Augustana University is a private Lutheran university in Sioux Falls, South Dakota. The university identifies 1860 as the year of its founding, the same as its Rock Island, Illinois Swedish-heritage sister school, Augustana College. It derives its name from the Confessio Augustana, or Augsburg Confession, a foundational document of Lutheranism. Prior to September 2015, the university was known as Augustana College.

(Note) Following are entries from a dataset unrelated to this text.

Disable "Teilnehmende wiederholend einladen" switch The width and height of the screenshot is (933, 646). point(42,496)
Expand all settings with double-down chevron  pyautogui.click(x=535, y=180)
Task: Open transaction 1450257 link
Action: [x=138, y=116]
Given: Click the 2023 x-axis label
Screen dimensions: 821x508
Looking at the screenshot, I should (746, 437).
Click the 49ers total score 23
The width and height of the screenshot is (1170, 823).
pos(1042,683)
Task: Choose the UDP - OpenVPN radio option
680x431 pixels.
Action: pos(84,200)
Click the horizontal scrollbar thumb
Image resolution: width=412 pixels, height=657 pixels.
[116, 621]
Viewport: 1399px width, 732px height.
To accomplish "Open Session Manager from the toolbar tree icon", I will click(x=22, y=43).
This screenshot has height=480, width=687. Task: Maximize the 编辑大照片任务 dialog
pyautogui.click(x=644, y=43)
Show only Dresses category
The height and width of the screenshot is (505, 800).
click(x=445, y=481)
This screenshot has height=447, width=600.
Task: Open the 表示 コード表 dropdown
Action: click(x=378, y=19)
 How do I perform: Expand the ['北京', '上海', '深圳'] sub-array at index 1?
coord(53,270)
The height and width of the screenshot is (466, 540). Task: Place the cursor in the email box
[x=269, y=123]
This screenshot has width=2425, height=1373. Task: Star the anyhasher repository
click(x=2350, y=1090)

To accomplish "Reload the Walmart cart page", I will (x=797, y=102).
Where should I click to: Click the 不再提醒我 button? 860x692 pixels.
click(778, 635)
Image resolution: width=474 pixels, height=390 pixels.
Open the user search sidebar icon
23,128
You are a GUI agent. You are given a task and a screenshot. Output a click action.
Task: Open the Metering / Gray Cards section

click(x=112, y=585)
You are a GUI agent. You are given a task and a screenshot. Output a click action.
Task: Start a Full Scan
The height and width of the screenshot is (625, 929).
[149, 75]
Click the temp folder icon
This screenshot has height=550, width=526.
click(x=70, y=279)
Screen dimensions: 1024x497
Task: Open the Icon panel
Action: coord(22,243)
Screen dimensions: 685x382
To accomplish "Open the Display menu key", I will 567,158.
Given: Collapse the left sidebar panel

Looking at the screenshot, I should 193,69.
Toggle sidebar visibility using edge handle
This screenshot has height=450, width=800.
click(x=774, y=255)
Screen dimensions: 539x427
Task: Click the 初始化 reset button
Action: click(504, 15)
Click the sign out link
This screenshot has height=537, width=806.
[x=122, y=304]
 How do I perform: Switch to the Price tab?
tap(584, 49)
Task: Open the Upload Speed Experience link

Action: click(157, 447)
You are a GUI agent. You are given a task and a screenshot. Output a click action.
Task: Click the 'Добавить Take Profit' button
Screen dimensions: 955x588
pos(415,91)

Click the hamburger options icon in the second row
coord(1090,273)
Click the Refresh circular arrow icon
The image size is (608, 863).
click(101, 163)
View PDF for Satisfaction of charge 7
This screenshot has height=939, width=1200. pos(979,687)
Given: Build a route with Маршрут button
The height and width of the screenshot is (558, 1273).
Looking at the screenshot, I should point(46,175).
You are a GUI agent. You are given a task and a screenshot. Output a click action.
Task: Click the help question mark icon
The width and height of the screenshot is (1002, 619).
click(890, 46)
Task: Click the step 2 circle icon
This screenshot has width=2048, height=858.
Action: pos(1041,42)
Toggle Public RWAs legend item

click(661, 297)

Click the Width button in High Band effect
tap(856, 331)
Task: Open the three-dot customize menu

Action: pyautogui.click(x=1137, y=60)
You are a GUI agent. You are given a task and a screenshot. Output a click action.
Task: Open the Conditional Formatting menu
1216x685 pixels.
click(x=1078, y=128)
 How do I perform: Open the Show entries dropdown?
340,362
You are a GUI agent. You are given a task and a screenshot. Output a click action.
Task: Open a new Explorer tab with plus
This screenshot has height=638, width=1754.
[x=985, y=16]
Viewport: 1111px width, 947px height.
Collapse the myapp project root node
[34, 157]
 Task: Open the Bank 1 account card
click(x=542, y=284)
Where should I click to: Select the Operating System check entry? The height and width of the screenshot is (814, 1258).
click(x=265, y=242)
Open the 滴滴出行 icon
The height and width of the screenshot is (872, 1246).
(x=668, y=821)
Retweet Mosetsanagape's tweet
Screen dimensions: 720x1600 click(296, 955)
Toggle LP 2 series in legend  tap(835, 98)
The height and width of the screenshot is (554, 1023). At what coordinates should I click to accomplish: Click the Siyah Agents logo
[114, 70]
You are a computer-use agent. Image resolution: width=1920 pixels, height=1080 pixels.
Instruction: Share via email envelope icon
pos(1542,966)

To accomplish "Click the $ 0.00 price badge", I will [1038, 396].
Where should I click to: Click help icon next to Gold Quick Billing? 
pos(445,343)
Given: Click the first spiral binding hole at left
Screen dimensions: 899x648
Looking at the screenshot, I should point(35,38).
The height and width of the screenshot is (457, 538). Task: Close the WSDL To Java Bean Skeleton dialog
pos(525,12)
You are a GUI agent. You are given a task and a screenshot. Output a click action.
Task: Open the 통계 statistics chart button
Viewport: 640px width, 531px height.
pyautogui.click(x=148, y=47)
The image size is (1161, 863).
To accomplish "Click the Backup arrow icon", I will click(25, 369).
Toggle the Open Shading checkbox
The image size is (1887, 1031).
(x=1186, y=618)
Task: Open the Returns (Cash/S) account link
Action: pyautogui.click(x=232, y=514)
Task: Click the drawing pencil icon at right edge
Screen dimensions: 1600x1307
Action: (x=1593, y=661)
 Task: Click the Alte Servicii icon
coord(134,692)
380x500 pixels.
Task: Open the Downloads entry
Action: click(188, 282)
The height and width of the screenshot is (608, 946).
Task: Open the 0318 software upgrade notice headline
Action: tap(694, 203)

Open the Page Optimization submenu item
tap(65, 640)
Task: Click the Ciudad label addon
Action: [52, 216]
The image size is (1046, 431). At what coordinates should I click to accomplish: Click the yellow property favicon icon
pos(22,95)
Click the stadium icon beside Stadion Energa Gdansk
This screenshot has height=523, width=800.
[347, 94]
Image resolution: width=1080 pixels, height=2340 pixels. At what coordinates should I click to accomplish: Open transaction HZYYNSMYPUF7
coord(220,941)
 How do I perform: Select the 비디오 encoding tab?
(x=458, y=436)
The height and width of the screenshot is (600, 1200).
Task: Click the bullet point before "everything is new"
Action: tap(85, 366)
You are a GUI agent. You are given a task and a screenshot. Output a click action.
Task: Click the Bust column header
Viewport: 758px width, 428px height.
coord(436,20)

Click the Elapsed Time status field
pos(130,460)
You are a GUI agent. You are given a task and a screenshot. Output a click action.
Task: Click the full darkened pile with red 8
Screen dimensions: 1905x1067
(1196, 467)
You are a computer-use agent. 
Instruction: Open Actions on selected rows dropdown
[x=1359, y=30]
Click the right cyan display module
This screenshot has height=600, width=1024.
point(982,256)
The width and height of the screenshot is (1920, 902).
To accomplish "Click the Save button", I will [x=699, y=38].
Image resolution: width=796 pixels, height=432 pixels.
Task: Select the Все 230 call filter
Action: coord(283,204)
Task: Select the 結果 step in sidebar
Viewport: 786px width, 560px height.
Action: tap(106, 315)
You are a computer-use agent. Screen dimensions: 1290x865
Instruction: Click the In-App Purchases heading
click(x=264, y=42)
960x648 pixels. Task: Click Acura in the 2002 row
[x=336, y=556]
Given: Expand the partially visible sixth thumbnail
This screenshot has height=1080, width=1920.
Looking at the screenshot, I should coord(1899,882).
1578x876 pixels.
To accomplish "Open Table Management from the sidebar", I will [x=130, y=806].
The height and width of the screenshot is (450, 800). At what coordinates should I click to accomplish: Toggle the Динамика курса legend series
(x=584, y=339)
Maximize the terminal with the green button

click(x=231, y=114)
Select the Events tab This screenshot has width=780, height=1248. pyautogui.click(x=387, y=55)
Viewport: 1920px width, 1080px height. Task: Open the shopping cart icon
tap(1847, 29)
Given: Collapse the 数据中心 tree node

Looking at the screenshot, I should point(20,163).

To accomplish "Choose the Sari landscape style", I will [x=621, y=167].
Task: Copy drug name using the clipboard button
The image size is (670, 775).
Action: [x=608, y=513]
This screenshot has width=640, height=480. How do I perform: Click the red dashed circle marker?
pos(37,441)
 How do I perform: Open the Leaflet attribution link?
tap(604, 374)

It is the largest private university in the state and offers Bachelor of Arts degrees in more than 50 major fields of study. Students also participate in a variety of extracurricular activities, including musical ensembles and NCAA athletic programs.

History
The institution traces its origin to 1835, when Scandinavian immigrants established the Hillsboro Academy in Hillsboro, Illinois. In 1846, the Academy became the Literary and Theological Institute of the Lutheran Church of the Far West before moving to Springfield, Illinois, under the name Illinois State University. In 1860, after church leaders formed the Scandinavian Evangelical Lutheran Augustana Synod, Professor Lars Paul Esbjörn and a group of followers moved to Chicago to create their own institution. There they established the Augustana College and Seminary, marking the date that the university identifies as the year of its founding.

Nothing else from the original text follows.